◆ ЗАДАНИЕ:
Продолжите приведенный ниже текст о понятии традиции, начав сразу после его последнего предложения.
#### ИСХОДНЫЙ ТЕКСТ ####
Одним из немногих исключений из этого мироощущения является консервативное христианское богословие, в частности, представители православной духовно-академической науки. Четкие представления о традиции (предании) укореняется в самой системе церковного наследования. В начале века Н.П.Аксаков писал: “Церковь хранит предание, а не создает его, не накопляет и не вырабатывает, как исповедует отчасти римский католицизм. Предание в истории может систематизироваться, производить выводы из вложенных в него посылок, но не может включать в себя новые начала, обогащаться новыми элементами”. По Аксакову, предание именно вложено в Церковь и хранится ею, как некое иное по своей природе, привнесенное извне сокровище.

Другим исключением, открыто выступающим против современного подхода к проблеме наследования, являются представители метафизики “традиционализма”, а также их последователи в сфере религиоведения, истории, этнографии, теории культуры. Традиционалисты исходят из того, что основой подлинной традиции (предания) является имеющая нечеловеческий (сакральный) источник происхождения инициатическая последовательность. Вместе с инициацией передается и определенное священное знание, то есть знание символов и представление о принципе иерархичности. Весь мир для традиционалистов насквозь символичен и насквозь иерархичен.

Вместе с тем, трудно не заметить, что между представлениями о Священном предании у ортодоксальных богословов (а также о “правильной традиции” у традиционалистов) и современным общераспространенным пониманием традиции пролегает не просто концептуальная, но и семантическая бездна. Слово “традиция” стало многозначным, и мы не можем игнорировать специфику современного словоупотребления. Строго говоря, категория традиции, как понимают ее в настоящее время, должна быть рассмотрена в трех основных аспектах: традиции как порядка, традиции как процесса, традиции как полной системы существования той или иной общности.

ТРАДИЦИЯ КАК ПОРЯДОК

Прежде всего, традицию следует определить как порядок наследования, обеспечивающий посредством определенных правил, обязанностей, мер точное воспроизведение сущности наследуемого, его содержания. (Содержанием наследования в духовной культуре выступают смысл, ценностные установки, то, что называют “духом культуры”, ее внутренней сущностью.) Традиция выполняет в культуре функцию инстинкта самосохранения, выступает как принцип и способность сопротивляемости разложению смысла, смерти смысла. Поэтому традиция не может быть сведена к частному мнению, но только к надындивидуальной вере и убеждению. Традиция не является чем-то абстрактным, неуловимым, она всегда есть конкретный порядок: модель, образец, ценностный, духовно-эмоциональный, символический “стереотип”.
#### ФРАГМЕНТ ДАННЫХ ####
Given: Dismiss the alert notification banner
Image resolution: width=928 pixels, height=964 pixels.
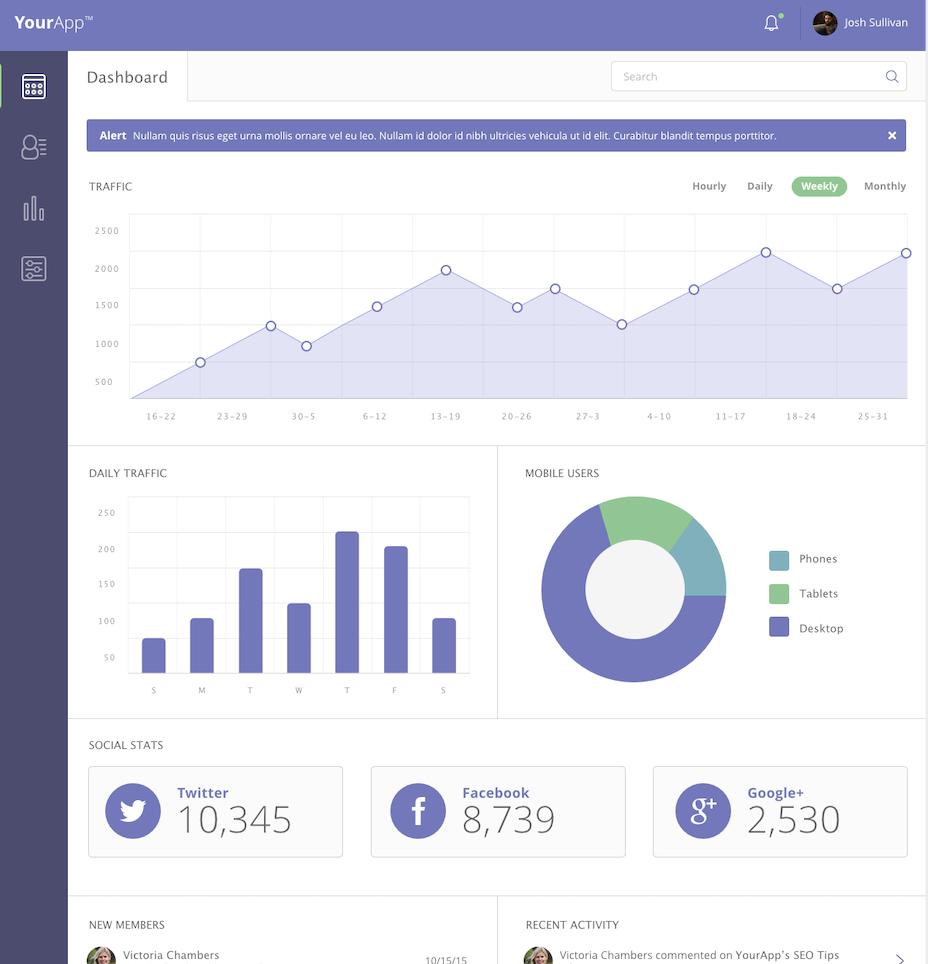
####
◆ ОТВЕТ К ЗАДАНИЮ:
Из слов, образов, символов, задействованных в культуре, складывается широкая традиция, но и сами эти слова, образы, символы являются маленькими воплощениями “порядка наследования”, элементарными частицами традиции. Как элементарнейший стереотип, так и система таких стереотипов представляют собой разные уровни одного порядка, разные ракурсы одной организации. Один из современных культурологов так охарактеризовал роль стереотипных “вестей”: “Не принося нового знания, они хранят уже имеющееся, восстанавливают, непрерывно “достраивают” разрушения, наносимые временем сложившимся структурам мысли, поведения, организации”.

Надо сказать, что взятый в своей отдельности стереотип, конечно, не способен донести “дух” культуры, передать свой “смысл” таким, каким он был в момент возникновения стереотипа. Однако отдельный стереотип, для того чтобы его можно было назвать традиционным, должен нести ответственность за свой сегмент всеобщего смысла. Нетрудно представить ситуацию, когда одно удачно подобранное слово становится той последней каплей”, которая наполняет чашу понимания традиции, делает традицию живой. В конечном счете, традицию несет в себе весь язык образов и стереотипов, но несет ее и каждое слово этого языка в той мере, в какой оно на это способно.

В одной из своих работ Рене Генон предельно жестко определил традицию как термин, имеющий отношение только к сакральной области: “Все, к чему приложимо название традиции, если не во внешних проявлениях, то хотя бы по своей сути, осталось таким же, каким было первоначально; речь идет о том, что было передано, если можно так сказать, от предыдущего состояния человечества его нынешнему состоянию”. “Все остальное, лишенное традиционного характера <…> подвластно изменениям настолько, что любая передача становится здесь скорее простым “анахронизмом” или “предрассудком” в этимологическом смысле этого слова и не несет в себе более ничего реального и стоящего”. Можно возразить Генону, что те “традиции” (передачи), которые имеют место в секулярном, десакрализованном мире, являются образованиями, которые, даже если они не несут в себе никакой изначальной истины, тем не менее, обеспечивают нынешнему состоянию вещей определенную прочность и соответственно оказываются фактором веры, позволяющей людям ориентироваться в мире. Даже псевдо-традиции и карикатуры на традицию оказываются механизмами, которые по инерции хранят вкладываемые в них смыслы и остаются верными своей архетипической миссии. Хотя система модернистского общества способна за короткий срок трансформироваться до неузнаваемости, тем не менее, порядок в этой системе поддерживается именно за счет псевдо-традиций и “недо-традиций”, то есть бледных подобий того самого принципа и устроения, о котором идет речь.

ТРАДИЦИЯ КАК ПРОЦЕСС

Итак, традиция есть форма социокультурного наследования, организованная таким образом, чтобы обеспечить адекватное возобновление вложенного в нее содержания; кроме того, традицией называют и сам процесс организованного таким образом наследования.

Если воспользоваться метафорой корней, то традиция представляет собой и сами корни, и процесс корневого питания растения. Иными словами, традиция представляет собой живой корень человеческой культуры. Процесс передачи, процесс наследования составляет интимнейшую суть традиции, однако, как уже говорилось, категория наследования значительно шире по своему логическому объему, хотя в последние полвека были предприняты многочисленные попытки и наметилась определенная тенденция к расширению объема категории традиции до соответствующих пределов и даже дальше.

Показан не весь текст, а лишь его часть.